Currently, the pass-through tests are not executed in the CI, and regressions test have duplicated logic to build cppfront (granted, its not that complex anyways).

The idea is that whatever cppfront lowers or outputs should be platform agnostic, likewise for the built executables, and so, for most tests there should be only a single output with which to test against. Additionally, plenty of tests do not output anything when executed, so rather than creating empty files, we should check that the executables under test didn't output anything as well.

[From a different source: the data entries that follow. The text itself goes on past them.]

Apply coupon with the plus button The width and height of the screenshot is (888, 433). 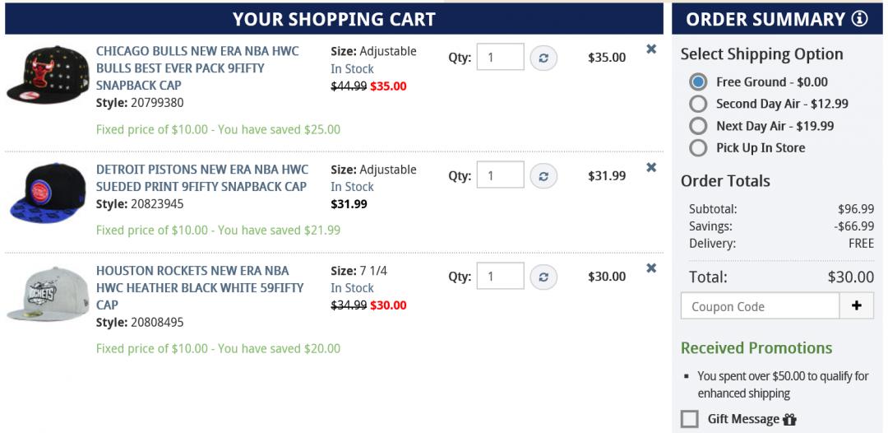(856, 306)
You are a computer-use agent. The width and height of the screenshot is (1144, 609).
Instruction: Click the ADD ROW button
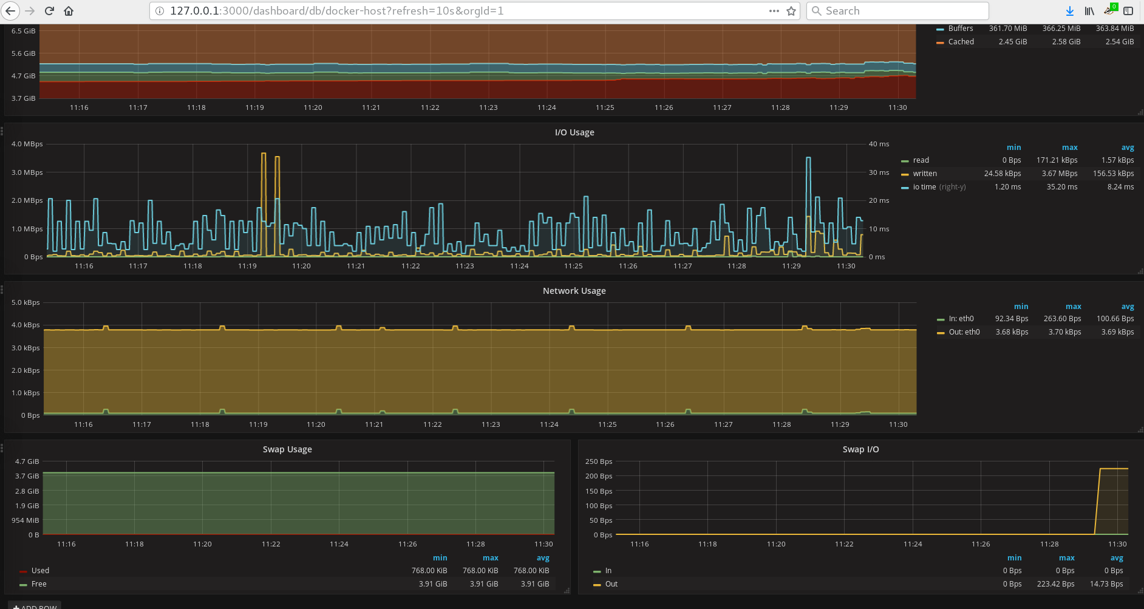pyautogui.click(x=35, y=605)
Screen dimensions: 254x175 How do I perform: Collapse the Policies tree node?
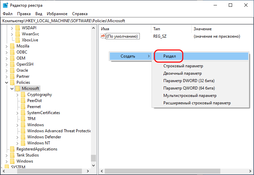(x=6, y=82)
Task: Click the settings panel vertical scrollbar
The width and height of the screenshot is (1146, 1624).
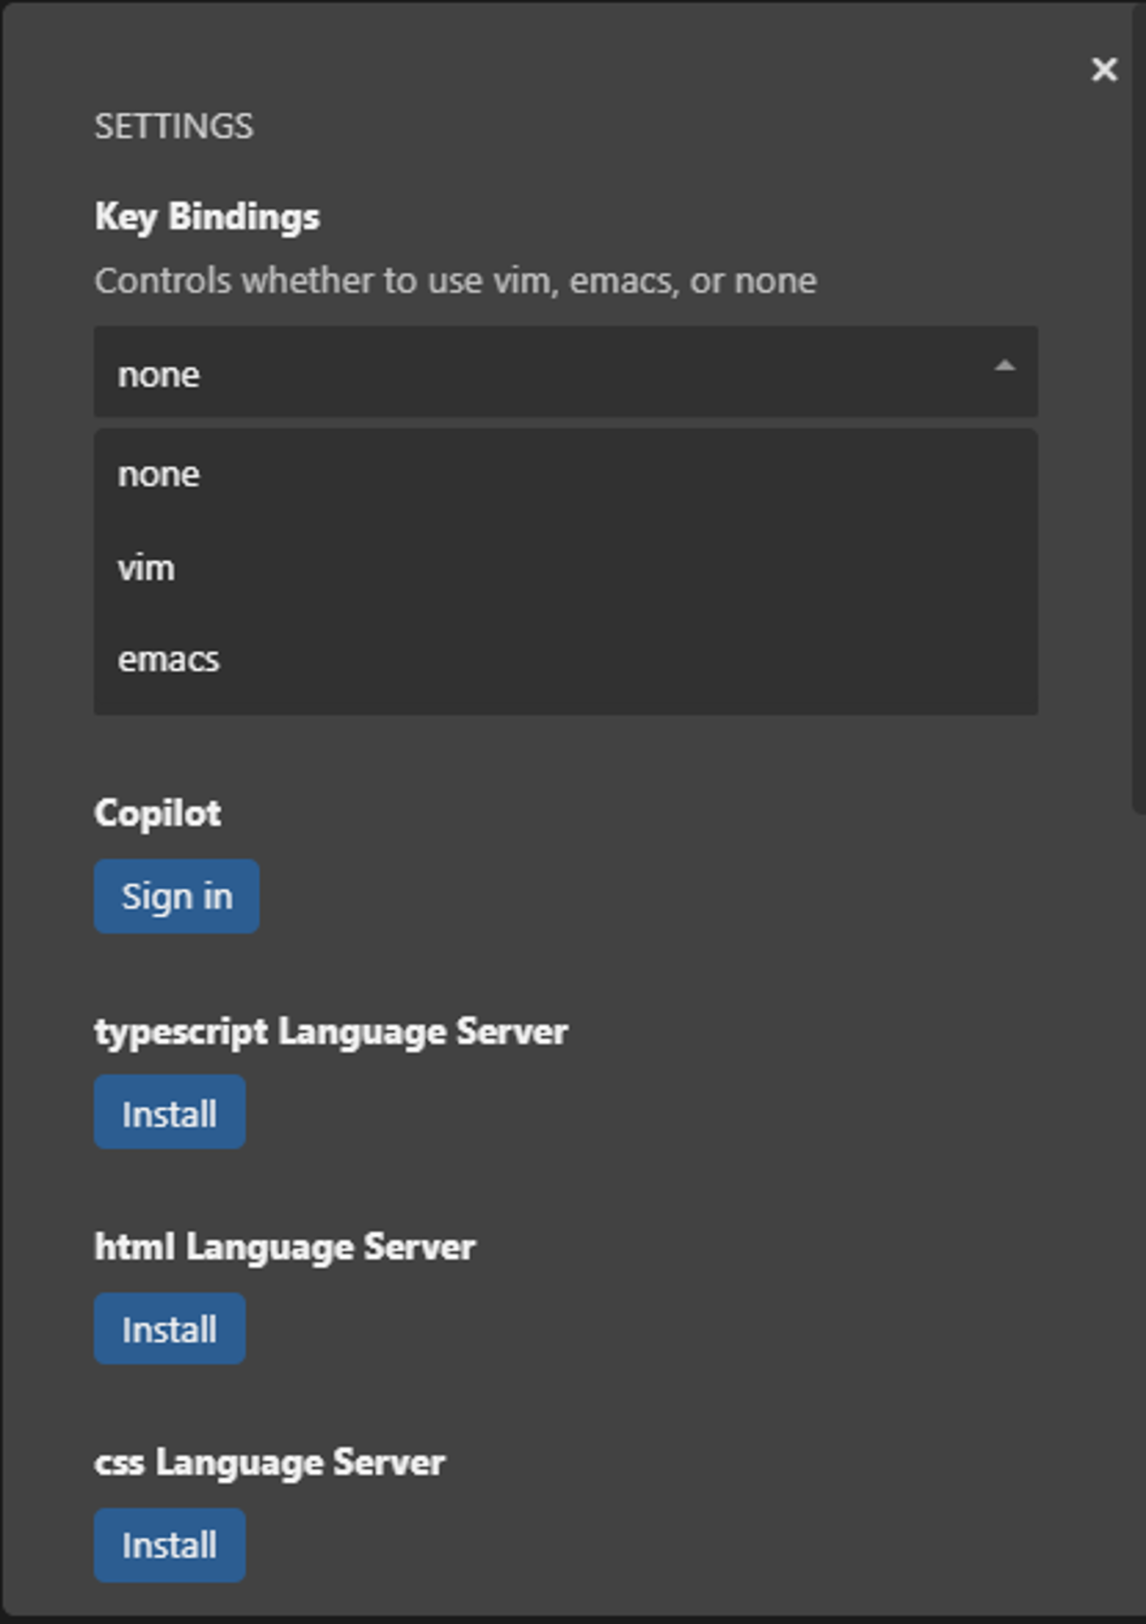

Let's take as an example this recent commit, which added 1 test: https://github.com/hsutter/cppfront/commit/54edaba0a66f205721127857a7bf75063f8b2fbd. It created the following files (related to testing):

regression-tests/pure2-trailing-comma-assert.cpp2
regression-tests/test-results/pure2-trailing-comma-assert.cpp
regression-tests/test-results/pure2-trailing-comma-assert.cpp2.output
regression-tests/test-results/pure2-trailing-comma-assert.out
regression-tests/test-results/apple-clang-14-c++2b/pure2-trailing-comma-assert.cpp.execution
regression-tests/test-results/apple-clang-14-c++2b/pure2-trailing-comma-assert.cpp.output
regression-tests/test-results/apple-clang-15-c++2b/pure2-trailing-comma-assert.cpp.execution
regression-tests/test-results/apple-clang-15-c++2b/pure2-trailing-comma-assert.cpp.output
regression-tests/test-results/clang-12-c++20/pure2-trailing-comma-assert.cpp.execution
regression-tests/test-results/clang-12-c++20/pure2-trailing-comma-assert.cpp.output
regression-tests/test-results/clang-15-c++20-libcpp/pure2-trailing-comma-assert.cpp.execution
regression-tests/test-results/clang-15-c++20-libcpp/pure2-trailing-comma-assert.cpp.output
regression-tests/test-results/clang-15-c++20/pure2-trailing-comma-assert.cpp.execution
regression-tests/test-results/clang-15-c++20/pure2-trailing-comma-assert.cpp.output
regression-tests/test-results/clang-18-c++20/pure2-trailing-comma-assert.cpp.execution
regression-tests/test-results/clang-18-c++20/pure2-trailing-comma-assert.cpp.output
regression-tests/test-results/gcc-10-c++20/pure2-trailing-comma-assert.cpp.execution
regression-tests/test-results/gcc-10-c++20/pure2-trailing-comma-assert.cpp.output
regression-tests/test-results/gcc-13-c++2b/pure2-trailing-comma-assert.cpp.execution
regression-tests/test-results/gcc-13-c++2b/pure2-trailing-comma-assert.cpp.output
regression-tests/test-results/gcc-14-c++2b/pure2-trailing-comma-assert.cpp.execution
regression-tests/test-results/gcc-14-c++2b/pure2-trailing-comma-assert.cpp.output
regression-tests/test-results/msvc-2022-c++20/pure2-trailing-comma-assert.cpp.execution
regression-tests/test-results/msvc-2022-c++20/pure2-trailing-comma-assert.cpp.output
regression-tests/test-results/msvc-2022-c++latest/pure2-trailing-comma-assert.cpp.execution
regression-tests/test-results/msvc-2022-c++latest/pure2-trailing-comma-assert.cpp.output

Other than the test itself, it added 25 new files: Two per each target, plus the lowered output, plus the output of cppfront. 23 of those files are empty.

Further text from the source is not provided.